TEXTAUSZUG =
________________

Etwa 2.000 Arbeiter waren an den Notfall- und Dekontaminationsmaßnahmen beteiligt. Davon wurden laut sowjetischen Angaben 290 Strahlung von mehr als 50 mSv ausgesetzt; zehn litten an akuter Strahlenkrankheit. Feuerwehrleute im U-Boot erhielten die höchste Strahlenbelastung: bis zu 2,2 Sv externe Bestrahlung und bis zu vier Sievert Schilddrüsendosis. Bei solch hohen Strahlenwerten ist davon auszugehen, dass etwa 44 % der Arbeiter aufgrund des Unfalls eine Krebserkrankung entwickeln werden (die WHO rechnet mit etwa 0,2 zusätzlichen Krebserkrankungen pro einem Sievert Strahlenbelastung). 205 der Betroffenen erhielten im Jahr 1998 Zertifikate, die ihnen Leistungen zusprachen, wie sie auch den „Liquidatoren“ (Aufräumarbeitern) von Tschernobyl zustanden.

________________

BEREITGESTELLTES MATERIAL =

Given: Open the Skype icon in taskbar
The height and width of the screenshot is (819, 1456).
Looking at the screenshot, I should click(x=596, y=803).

________________

ZU LÖSENDE AUFGABEN =
(a) Kopiere aus dem Textauszug über die Strahlenbelastung der Arbeiter den Abschnitt von „Etwa 2.000 Arbeiter“ bis einschließlich „von Tschernobyl zustanden.“ wortgetreu.
(b) Wie viele der Betroffenen erhielten laut dem Textauszug über die Strahlenbelastung der Arbeiter im Jahr 1998 Zertifikate?

ANTWORTEN JE AUFGABE =
(a)
Etwa 2.000 Arbeiter waren an den Notfall- und Dekontaminationsmaßnahmen beteiligt. Davon wurden laut sowjetischen Angaben 290 Strahlung von mehr als 50 mSv ausgesetzt; zehn litten an akuter Strahlenkrankheit. Feuerwehrleute im U-Boot erhielten die höchste Strahlenbelastung: bis zu 2,2 Sv externe Bestrahlung und bis zu vier Sievert Schilddrüsendosis. Bei solch hohen Strahlenwerten ist davon auszugehen, dass etwa 44 % der Arbeiter aufgrund des Unfalls eine Krebserkrankung entwickeln werden (die WHO rechnet mit etwa 0,2 zusätzlichen Krebserkrankungen pro einem Sievert Strahlenbelastung). 205 der Betroffenen erhielten im Jahr 1998 Zertifikate, die ihnen Leistungen zusprachen, wie sie auch den „Liquidatoren“ (Aufräumarbeitern) von Tschernobyl zustanden.

(b) 205 der Betroffenen.